> Objective: Rewrite the lines as a JSON list of strings, one string per line and blank lines left out, starting with the line containing "692x519 pixels. How" and going up to and including the line containing "(x=1063, y=702)".

--- --- ---

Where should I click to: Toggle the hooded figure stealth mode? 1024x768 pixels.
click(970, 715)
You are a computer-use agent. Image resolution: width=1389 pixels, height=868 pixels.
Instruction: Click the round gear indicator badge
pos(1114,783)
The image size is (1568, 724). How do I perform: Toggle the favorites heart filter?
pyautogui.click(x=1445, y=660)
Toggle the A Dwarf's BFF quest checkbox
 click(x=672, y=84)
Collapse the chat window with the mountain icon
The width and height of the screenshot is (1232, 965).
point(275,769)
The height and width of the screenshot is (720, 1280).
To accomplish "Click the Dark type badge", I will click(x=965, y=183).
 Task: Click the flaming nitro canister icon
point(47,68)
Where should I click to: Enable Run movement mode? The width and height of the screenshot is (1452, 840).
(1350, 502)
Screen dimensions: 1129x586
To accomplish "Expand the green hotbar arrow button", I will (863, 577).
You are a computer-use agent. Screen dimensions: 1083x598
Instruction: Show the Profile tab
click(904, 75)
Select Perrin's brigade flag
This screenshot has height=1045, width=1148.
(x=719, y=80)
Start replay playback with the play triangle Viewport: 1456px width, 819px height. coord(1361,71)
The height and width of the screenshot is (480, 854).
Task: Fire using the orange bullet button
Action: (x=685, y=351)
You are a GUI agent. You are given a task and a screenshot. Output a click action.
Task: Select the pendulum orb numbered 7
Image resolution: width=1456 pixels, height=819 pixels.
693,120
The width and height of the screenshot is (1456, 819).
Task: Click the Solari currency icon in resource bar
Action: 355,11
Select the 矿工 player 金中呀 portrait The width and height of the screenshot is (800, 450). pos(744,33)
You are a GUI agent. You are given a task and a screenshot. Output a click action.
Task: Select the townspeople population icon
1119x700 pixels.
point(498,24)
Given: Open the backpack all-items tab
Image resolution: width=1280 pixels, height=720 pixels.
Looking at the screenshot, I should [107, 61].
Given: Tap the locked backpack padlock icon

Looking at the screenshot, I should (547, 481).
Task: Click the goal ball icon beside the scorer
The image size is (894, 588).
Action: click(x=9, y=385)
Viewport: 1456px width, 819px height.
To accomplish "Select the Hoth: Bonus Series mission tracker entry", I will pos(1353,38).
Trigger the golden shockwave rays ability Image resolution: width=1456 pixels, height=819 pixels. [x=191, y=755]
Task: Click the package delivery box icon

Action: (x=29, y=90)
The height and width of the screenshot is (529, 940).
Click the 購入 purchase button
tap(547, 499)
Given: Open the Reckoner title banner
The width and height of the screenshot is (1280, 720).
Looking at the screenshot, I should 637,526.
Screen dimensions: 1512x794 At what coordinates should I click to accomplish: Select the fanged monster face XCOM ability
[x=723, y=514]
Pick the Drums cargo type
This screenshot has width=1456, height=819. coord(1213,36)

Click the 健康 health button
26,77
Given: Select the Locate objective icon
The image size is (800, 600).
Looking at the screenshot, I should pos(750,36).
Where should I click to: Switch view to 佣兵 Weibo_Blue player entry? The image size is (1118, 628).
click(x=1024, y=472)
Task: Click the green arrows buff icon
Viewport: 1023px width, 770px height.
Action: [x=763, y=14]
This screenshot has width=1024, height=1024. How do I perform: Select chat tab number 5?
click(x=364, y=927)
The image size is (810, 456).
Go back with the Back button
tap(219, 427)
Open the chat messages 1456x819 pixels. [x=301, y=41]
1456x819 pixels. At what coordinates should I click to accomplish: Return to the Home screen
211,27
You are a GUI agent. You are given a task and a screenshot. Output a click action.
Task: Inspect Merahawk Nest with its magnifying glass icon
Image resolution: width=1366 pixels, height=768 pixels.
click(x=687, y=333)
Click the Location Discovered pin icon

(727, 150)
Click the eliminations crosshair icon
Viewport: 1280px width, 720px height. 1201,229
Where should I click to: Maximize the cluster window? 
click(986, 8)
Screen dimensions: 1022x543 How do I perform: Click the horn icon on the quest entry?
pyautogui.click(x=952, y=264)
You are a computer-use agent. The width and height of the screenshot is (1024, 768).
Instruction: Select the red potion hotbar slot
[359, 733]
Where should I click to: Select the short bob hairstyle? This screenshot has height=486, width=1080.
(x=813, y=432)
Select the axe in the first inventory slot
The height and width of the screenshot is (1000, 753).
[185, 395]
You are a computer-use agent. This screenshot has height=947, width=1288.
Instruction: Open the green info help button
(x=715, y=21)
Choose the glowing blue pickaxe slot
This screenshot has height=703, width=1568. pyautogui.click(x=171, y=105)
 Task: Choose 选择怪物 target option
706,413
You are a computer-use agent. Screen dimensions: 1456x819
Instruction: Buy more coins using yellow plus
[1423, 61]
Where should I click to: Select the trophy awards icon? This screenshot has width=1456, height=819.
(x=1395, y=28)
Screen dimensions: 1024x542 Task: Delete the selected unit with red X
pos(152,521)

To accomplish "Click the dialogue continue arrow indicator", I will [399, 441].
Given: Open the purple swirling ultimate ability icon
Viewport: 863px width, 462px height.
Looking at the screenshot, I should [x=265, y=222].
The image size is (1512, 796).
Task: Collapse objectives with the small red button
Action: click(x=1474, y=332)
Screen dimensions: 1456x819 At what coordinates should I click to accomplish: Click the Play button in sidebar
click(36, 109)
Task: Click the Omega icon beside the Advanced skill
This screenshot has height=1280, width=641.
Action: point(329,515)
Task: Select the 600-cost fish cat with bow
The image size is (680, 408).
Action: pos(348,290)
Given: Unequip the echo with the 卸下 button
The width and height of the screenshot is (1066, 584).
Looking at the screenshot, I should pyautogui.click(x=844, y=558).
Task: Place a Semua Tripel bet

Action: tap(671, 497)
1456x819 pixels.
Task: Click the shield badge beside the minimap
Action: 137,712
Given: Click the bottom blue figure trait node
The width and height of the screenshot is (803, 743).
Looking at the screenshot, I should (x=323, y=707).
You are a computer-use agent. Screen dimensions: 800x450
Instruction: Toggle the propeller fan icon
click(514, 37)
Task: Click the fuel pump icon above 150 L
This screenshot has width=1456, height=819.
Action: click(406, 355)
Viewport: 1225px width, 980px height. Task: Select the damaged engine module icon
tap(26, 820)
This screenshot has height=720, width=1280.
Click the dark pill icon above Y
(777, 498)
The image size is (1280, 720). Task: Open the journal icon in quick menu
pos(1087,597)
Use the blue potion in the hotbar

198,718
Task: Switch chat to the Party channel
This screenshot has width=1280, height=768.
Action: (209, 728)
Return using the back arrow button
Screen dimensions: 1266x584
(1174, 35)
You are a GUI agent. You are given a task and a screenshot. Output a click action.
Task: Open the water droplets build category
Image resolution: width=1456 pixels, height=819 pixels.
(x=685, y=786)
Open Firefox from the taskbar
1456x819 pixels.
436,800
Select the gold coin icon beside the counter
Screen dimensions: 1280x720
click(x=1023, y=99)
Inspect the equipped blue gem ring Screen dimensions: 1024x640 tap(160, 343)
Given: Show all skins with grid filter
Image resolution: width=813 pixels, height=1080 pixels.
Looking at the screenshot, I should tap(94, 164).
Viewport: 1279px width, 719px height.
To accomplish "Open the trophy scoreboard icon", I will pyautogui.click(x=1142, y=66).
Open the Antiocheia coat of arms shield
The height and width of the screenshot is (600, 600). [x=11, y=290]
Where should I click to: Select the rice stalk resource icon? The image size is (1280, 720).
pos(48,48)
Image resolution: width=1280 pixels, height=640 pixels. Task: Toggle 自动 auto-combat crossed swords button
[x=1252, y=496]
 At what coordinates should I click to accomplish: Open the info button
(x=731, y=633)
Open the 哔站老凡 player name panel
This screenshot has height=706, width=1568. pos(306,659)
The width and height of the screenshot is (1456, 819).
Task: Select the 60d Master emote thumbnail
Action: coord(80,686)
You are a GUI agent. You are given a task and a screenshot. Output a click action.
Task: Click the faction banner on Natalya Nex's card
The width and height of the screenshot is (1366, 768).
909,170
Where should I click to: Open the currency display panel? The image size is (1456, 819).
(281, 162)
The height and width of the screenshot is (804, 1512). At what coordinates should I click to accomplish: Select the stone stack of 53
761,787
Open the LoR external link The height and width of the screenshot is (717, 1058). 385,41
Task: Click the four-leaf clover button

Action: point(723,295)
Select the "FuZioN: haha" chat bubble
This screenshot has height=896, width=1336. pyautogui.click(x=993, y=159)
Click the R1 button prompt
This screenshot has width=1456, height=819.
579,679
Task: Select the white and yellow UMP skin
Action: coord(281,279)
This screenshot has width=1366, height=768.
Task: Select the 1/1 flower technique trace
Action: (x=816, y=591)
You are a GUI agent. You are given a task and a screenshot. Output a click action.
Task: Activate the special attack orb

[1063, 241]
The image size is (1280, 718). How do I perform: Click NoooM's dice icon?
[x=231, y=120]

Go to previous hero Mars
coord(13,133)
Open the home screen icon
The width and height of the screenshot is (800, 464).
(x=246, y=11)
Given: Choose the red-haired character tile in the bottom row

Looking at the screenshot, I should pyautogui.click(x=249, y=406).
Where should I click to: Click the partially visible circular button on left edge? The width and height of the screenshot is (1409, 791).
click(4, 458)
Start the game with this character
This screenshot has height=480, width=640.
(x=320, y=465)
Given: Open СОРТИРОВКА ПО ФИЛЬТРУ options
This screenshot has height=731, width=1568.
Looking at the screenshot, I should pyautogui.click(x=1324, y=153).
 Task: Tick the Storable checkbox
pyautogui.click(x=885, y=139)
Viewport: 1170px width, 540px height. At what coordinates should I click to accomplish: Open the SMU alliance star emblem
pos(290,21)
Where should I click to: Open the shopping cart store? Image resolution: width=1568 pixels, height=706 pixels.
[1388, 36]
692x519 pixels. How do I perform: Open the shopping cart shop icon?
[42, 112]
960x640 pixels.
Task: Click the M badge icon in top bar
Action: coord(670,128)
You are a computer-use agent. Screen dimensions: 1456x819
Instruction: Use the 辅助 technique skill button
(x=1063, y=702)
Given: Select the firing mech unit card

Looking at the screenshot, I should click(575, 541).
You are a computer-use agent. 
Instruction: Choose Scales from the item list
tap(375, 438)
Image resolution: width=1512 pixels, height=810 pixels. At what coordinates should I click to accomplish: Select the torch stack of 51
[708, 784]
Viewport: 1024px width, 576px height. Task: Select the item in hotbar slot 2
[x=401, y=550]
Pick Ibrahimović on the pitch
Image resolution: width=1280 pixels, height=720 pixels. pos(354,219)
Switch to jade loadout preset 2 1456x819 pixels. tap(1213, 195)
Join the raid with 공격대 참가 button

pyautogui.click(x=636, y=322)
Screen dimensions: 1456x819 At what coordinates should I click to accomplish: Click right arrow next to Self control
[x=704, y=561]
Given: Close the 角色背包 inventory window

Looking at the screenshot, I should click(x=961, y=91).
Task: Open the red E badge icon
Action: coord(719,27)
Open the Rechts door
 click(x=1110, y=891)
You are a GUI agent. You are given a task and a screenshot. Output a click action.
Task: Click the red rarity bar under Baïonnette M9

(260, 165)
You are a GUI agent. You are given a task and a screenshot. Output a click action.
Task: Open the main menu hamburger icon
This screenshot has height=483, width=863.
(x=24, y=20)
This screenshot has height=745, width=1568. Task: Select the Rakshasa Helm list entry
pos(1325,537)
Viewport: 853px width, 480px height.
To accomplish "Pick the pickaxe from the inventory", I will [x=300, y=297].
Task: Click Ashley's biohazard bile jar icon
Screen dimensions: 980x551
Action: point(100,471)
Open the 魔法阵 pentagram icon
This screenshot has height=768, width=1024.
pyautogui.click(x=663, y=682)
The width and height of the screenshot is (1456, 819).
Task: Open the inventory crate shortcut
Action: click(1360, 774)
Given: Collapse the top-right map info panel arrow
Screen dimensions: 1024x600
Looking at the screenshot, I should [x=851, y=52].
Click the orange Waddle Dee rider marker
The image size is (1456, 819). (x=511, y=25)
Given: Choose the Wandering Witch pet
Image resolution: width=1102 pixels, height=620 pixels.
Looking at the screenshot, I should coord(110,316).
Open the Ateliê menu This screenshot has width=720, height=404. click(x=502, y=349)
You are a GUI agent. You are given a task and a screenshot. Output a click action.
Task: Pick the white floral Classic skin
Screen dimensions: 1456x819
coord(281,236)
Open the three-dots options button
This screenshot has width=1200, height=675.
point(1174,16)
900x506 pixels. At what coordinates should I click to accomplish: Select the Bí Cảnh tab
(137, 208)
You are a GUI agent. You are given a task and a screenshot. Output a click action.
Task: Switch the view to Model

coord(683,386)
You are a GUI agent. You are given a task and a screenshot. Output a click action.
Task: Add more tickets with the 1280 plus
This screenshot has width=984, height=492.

--- --- ---

> Solution to the exercise:
[
  "692x519 pixels. How do I perform: Open the shopping cart shop icon?",
  "[42, 112]",
  "960x640 pixels.",
  "Task: Click the M badge icon in top bar",
  "Action: coord(670,128)",
  "You are a computer-use agent. Screen dimensions: 1456x819",
  "Instruction: Use the 辅助 technique skill button",
  "(x=1063, y=702)"
]